**抜粋本文:**
-------
通算して5年続いた場合は、著作権フリーとする。それは絶版による出版権の消滅でもなければ、著作権放棄によるパブリック・ドメインでもないということだ。

 以下、気になった部分をメモ代わりに引用する

 品切になっている本を出版社が重版してくれないことで困っている著者に植村は「

自分で他の出版社に売り込むとか、電子書籍化して青空文庫にあげたらどうですか」と提案する。

すると、「そんなことはできません。品切れしても、ちゃんと出版契約書に契約期間が書かれており、縛られているのです」と話す。

 もちろん、著者が要求するのに重版しないのは、契約以前の法の問題である。それについては文化庁の「著作権なるほど質問箱」に、次の解説がある。

 「出版権者は慣行に従い継続して出版する義務があります(第81条第2号)。なお、出版の義務違反の場合には著作権者は出版社に通知して出版権を消滅させることができます(第84条第1項)。また、「継続出版義務違反」の場合は3ヵ月異常の期間を定めて出版を催促する手続を経たうえで、それでも出版されない場合には出版社に通知して出版権を消滅させることができます」(第84条第2項)」。出版社が重版しない場合、その出版社の出版権は消滅するのだ。

 

 かって出版社は自社の出版権を維持するために、単行本を積極的に文庫化した。もちろん文庫というパッケージをもっている場合だが。現在はそれに代わるものとしてオンデマンド出版がある。いったん電子テキスト化し、校正を施したPDFファイルを作ってしまえば、読者の求めに応じて1冊ごとに小部数印刷が可能だ。しかし、この電子テキスト化にもそれ相応のコストが必要なためそう簡単になんでもオンデマンドが出来る訳でもないのだ。

 そうなると結局のところ、様々なIT技術があったとしても、結局のところ「売れない書籍」は品切のまま放置されてしまう。そして必用とする読者がそれを入手したくてもできない状態が続くのである。
-------
(収集したデータ項目)
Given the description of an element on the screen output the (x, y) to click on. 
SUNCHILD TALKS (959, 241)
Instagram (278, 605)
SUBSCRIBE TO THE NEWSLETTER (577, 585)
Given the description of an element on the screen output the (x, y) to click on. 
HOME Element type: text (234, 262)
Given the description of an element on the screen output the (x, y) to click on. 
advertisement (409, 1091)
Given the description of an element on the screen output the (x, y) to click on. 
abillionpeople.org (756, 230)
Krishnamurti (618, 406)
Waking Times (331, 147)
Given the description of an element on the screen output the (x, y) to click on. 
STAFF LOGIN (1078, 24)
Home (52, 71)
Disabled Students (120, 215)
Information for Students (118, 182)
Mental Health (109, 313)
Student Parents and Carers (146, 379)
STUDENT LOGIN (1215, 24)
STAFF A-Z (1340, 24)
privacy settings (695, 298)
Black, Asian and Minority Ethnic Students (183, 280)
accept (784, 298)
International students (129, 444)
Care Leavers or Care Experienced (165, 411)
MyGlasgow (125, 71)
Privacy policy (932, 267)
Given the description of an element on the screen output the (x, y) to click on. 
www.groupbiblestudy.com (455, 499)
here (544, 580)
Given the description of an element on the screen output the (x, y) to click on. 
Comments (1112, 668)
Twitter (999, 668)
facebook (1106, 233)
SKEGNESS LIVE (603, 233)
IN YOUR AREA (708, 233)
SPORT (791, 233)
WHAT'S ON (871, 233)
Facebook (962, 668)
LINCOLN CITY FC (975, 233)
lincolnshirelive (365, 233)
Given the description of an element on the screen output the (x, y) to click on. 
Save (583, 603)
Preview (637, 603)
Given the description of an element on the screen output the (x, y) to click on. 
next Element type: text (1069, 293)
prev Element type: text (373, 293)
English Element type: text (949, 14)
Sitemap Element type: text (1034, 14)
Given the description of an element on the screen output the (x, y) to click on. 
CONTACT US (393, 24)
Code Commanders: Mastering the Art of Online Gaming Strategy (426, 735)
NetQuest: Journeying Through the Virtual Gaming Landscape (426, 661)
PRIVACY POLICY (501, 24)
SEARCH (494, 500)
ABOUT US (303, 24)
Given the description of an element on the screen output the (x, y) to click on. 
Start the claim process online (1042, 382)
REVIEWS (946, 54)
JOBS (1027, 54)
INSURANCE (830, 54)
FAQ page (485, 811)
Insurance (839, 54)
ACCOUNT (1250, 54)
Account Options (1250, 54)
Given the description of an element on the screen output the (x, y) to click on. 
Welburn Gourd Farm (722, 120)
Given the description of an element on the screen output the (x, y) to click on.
-------
**課題の要件:**
a – 出版権についての本文を、「すると、「そんなことはできま」という語句から書き始め、「できない状態が続くのである。」の後で止めて、一字も変えずに書き写してください。
b – 記録の最初の行から「Mental Health (109, 313)」を含む行までを、「Students」を「Pupils」に置き換えたうえで、ほかは変えずにもう一度書いてください。答えるのはこの範囲の行だけです。
本文と記録は互いに独立した別々の資料です。

**課題への解答:**
a –
すると、「そんなことはできません。品切れしても、ちゃんと出版契約書に契約期間が書かれており、縛られているのです」と話す。

 もちろん、著者が要求するのに重版しないのは、契約以前の法の問題である。それについては文化庁の「著作権なるほど質問箱」に、次の解説がある。

 「出版権者は慣行に従い継続して出版する義務があります(第81条第2号)。なお、出版の義務違反の場合には著作権者は出版社に通知して出版権を消滅させることができます(第84条第1項)。また、「継続出版義務違反」の場合は3ヵ月異常の期間を定めて出版を催促する手続を経たうえで、それでも出版されない場合には出版社に通知して出版権を消滅させることができます」(第84条第2項)」。出版社が重版しない場合、その出版社の出版権は消滅するのだ。

 

 かって出版社は自社の出版権を維持するために、単行本を積極的に文庫化した。もちろん文庫というパッケージをもっている場合だが。現在はそれに代わるものとしてオンデマンド出版がある。いったん電子テキスト化し、校正を施したPDFファイルを作ってしまえば、読者の求めに応じて1冊ごとに小部数印刷が可能だ。しかし、この電子テキスト化にもそれ相応のコストが必要なためそう簡単になんでもオンデマンドが出来る訳でもないのだ。

 そうなると結局のところ、様々なIT技術があったとしても、結局のところ「売れない書籍」は品切のまま放置されてしまう。そして必用とする読者がそれを入手したくてもできない状態が続くのである。

b –
Given the description of an element on the screen output the (x, y) to click on. 
SUNCHILD TALKS (959, 241)
Instagram (278, 605)
SUBSCRIBE TO THE NEWSLETTER (577, 585)
Given the description of an element on the screen output the (x, y) to click on. 
HOME Element type: text (234, 262)
Given the description of an element on the screen output the (x, y) to click on. 
advertisement (409, 1091)
Given the description of an element on the screen output the (x, y) to click on. 
abillionpeople.org (756, 230)
Krishnamurti (618, 406)
Waking Times (331, 147)
Given the description of an element on the screen output the (x, y) to click on. 
STAFF LOGIN (1078, 24)
Home (52, 71)
Disabled Pupils (120, 215)
Information for Pupils (118, 182)
Mental Health (109, 313)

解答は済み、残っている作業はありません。